December 3, 2024 marks the 40th anniversary of the worst industrial accident in history. Explosions at a pesticide manufacturing plant in Bhopal, India, released deadly methyl isocyanate into the night air, killing thousands of people instantly and injuring hundreds of thousands more. The plant was owned by Union Carbide India Limited (UCIL), a company majority-owned by the U.S. chemical giant Union Carbide.
Following the accident, U.S. tort lawyers descended on India, seeking to represent victims and their families. In 1985 India adopted the Bhopal Gas Leak Disaster Act that allowed the government of India to take over representation of the victims. At the request of the Indian government, U.S. courts then diverted all litigation to India. In 1989 Union Carbide and UCIL agreed with the government of India to settle the claims for the remarkably low sum of $470 million.
In July 2024 three of my students and I traveled to India to participate in the annual colloquium of the IUCN Academy of Environmental Law at the Gujurat National Law University in Gandhinagar. I arrived a day early in order to visit Bhopal. Previous visits to the sites of the Chernobyl and Fukushima nuclear disasters taught me that one could learn a great deal from personal site visits.

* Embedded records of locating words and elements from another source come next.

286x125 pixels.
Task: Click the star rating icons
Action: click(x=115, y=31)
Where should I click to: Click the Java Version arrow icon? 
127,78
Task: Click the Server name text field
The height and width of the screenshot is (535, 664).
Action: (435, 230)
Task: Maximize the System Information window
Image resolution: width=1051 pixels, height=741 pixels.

The 93-acre site where the Union Carbide plant had been is surrounded by poor, residential neighborhoods. What I found when I ventured on the site was astonishing. The first thing I observed was wild boars roaming the decaying remains of the abandoned plant. Twisted metal from the initial tank explosion remains (see photo above/right) along with the rusting remains of other structures that made up the chemical complex. No evidence of cleanup or decontamination is visible, though the soil is no longer spongy with chemicals as it was when a reporter who ventured onto the site 14 years ago was severely injured by exposure to them.

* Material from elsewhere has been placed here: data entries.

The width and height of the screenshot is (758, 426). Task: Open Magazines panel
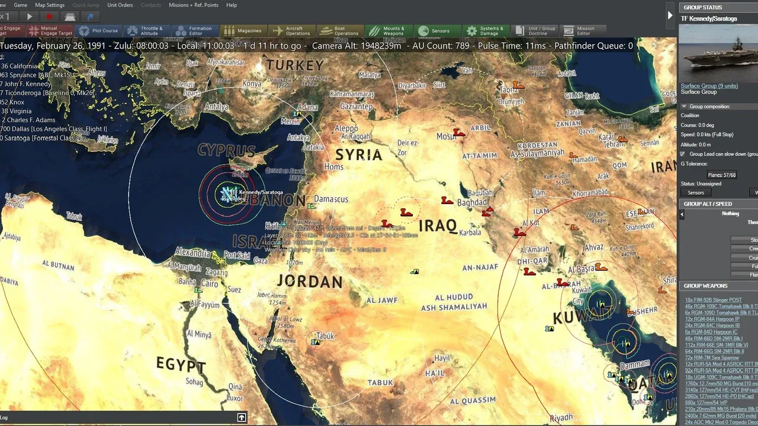point(243,31)
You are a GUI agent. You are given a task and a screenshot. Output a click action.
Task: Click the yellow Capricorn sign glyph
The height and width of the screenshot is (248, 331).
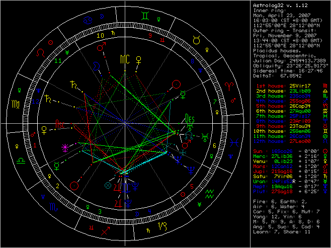tap(162, 227)
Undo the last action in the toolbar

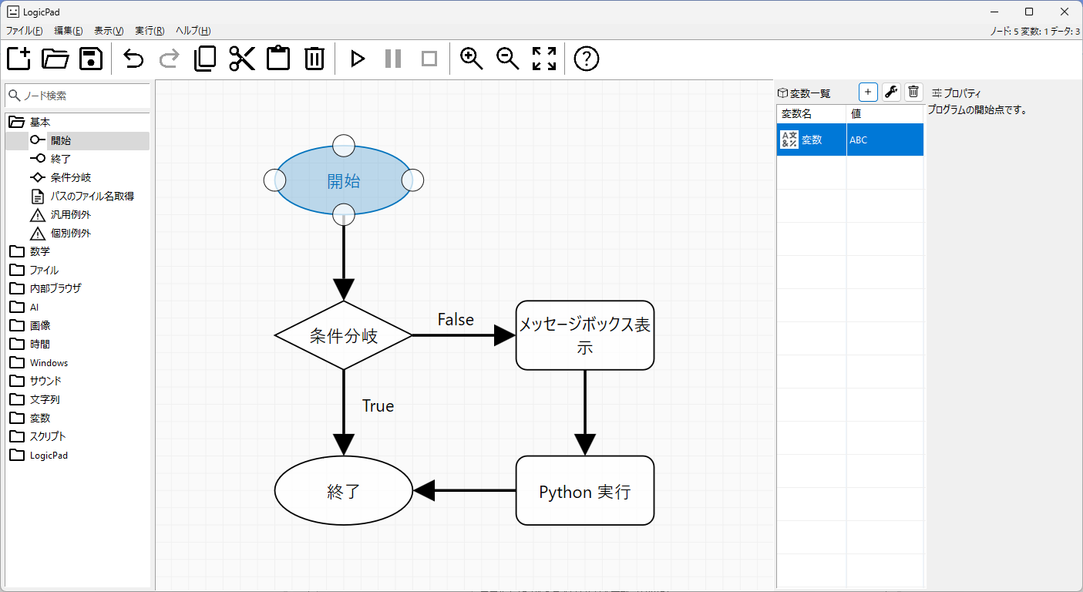tap(133, 59)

Locals are convinced that the actual death toll was far greater than government estimates, describing bodies piling up so fast that they were dumped in a nearby river or piled on bonfires. The site is now owned by the government of Maydha Pradesh State which has rebuffed pleas to conduct a thorough cleanup. I came away from my visit thinking that if this disaster had occurred in the U.S., the site would have been the subject of a long-term remedial action under our Superfund program.
Across from the site entrance is the “Mother and Child” statue, erected the year after the disaster occurred. Depicting a woman clutching a child in one hand while covering her face with her other hand, the statue now is fenced off in a way that makes it difficult to appreciate. Locals maintain that families of the victims each received only a few hundred dollars in compensation from the settlement the government of India received. Had the victims’ claims been litigated in the U.S. it is certain they would have received far more.